Data section -
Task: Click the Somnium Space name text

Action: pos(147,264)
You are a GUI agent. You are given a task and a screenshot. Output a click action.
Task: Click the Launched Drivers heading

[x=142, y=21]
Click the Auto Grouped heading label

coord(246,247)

The task -
Copy every line above without altering a word.

Answer box -
Task: Click the Somnium Space name text

Action: pos(147,264)
You are a GUI agent. You are given a task and a screenshot. Output a click action.
Task: Click the Launched Drivers heading

[x=142, y=21]
Click the Auto Grouped heading label

coord(246,247)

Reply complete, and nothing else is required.